__Exercise directions__
Span requested from the data below: the line with "Open the downloads arrow icon in toolbar" through the line with "the Instant Flash", both included. Give only these lines again, exactly, and leave every picture out.

__Source data__

_ _ _ _ _

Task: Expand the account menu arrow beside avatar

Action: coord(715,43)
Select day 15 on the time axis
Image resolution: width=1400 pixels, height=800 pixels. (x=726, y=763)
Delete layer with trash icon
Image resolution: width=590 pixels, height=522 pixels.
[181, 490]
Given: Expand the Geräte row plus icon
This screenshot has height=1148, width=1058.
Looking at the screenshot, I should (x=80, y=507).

_ _ _ _ _

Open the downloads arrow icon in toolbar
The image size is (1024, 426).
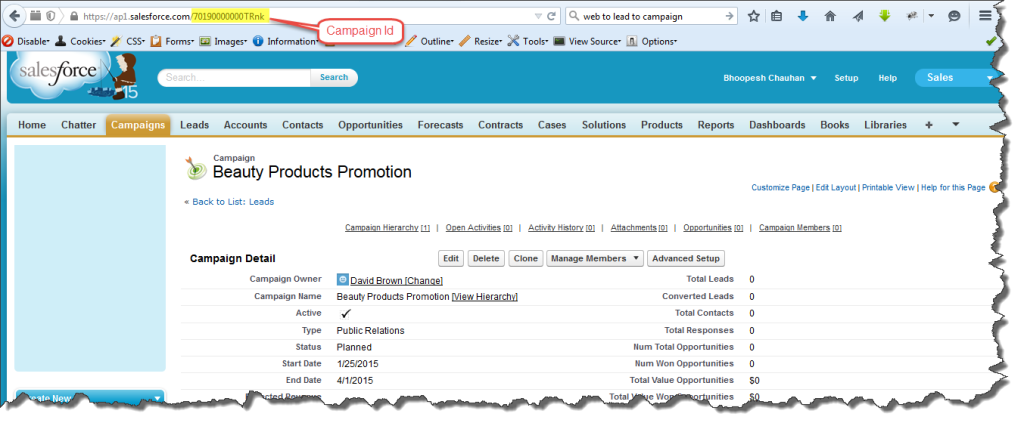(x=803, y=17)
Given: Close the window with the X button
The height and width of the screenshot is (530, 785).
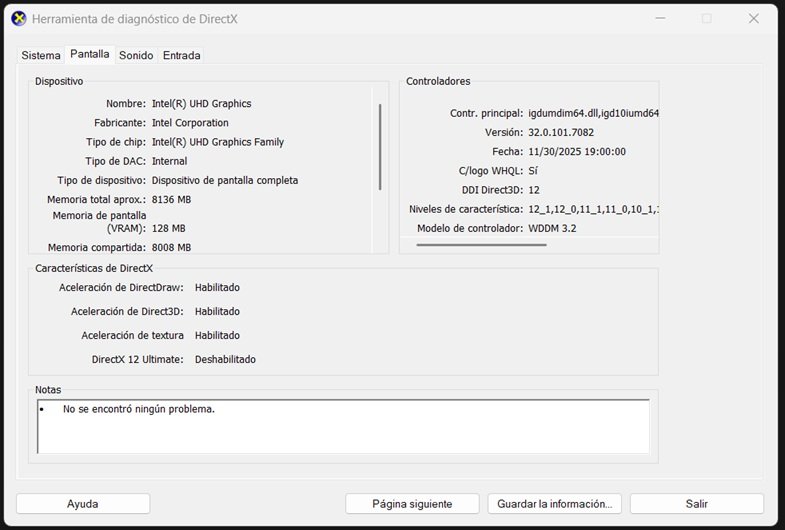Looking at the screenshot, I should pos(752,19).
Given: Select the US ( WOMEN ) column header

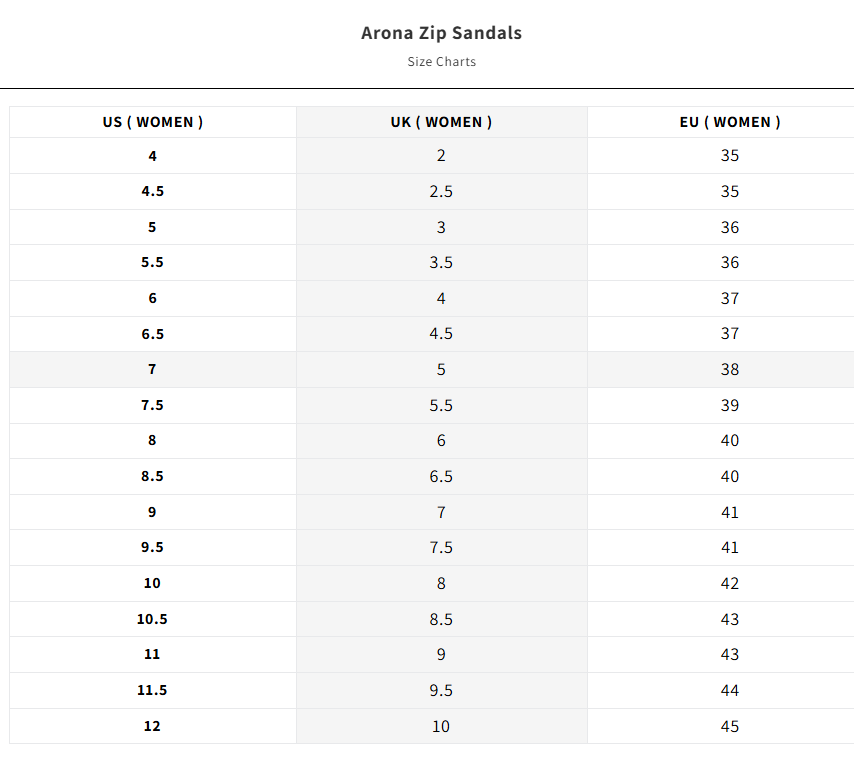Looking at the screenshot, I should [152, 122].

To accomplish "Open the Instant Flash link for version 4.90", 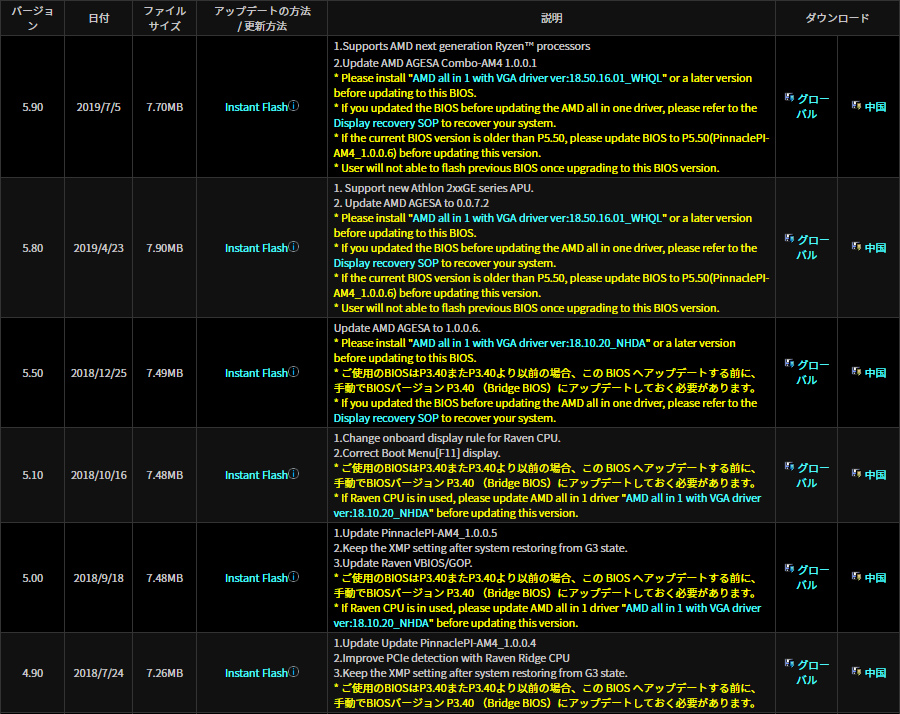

_ _ _ _ _

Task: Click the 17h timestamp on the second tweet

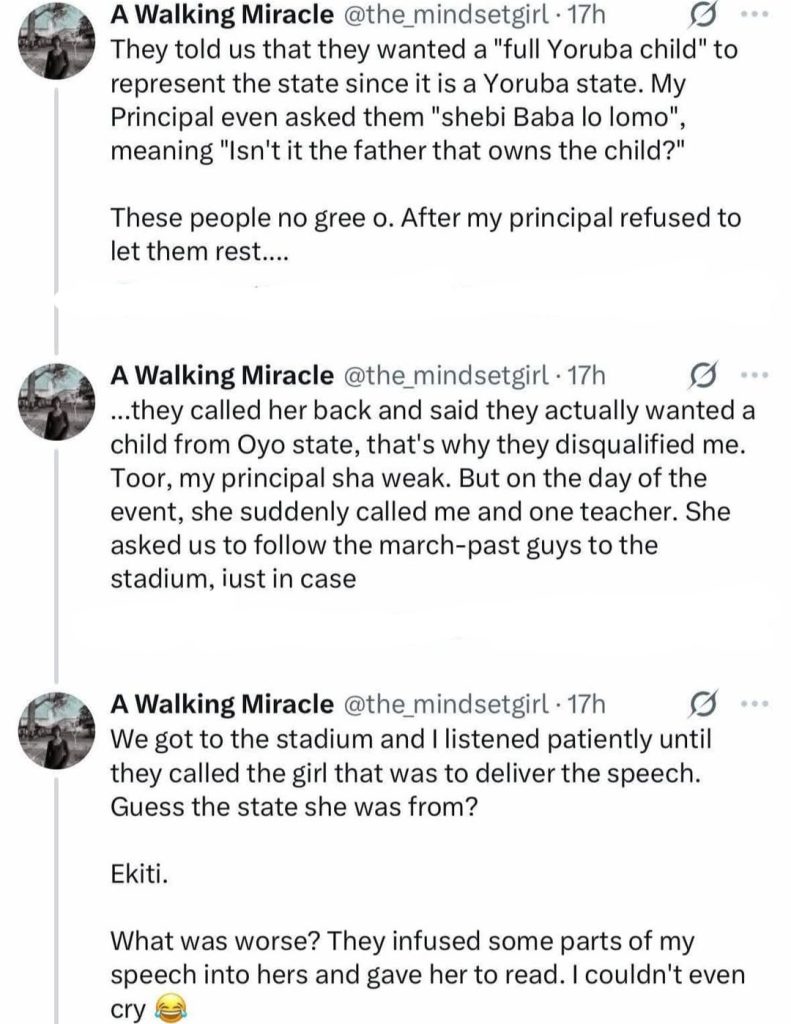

_ _ _ _ _

__Worked solution__
Open the downloads arrow icon in toolbar
The image size is (1024, 426).
(x=803, y=17)
Given: Close the window with the X button
The height and width of the screenshot is (530, 785).
Looking at the screenshot, I should pos(752,19).
Given: Select the US ( WOMEN ) column header

Looking at the screenshot, I should [152, 122].

To accomplish "Open the Instant Flash link for version 4.90", 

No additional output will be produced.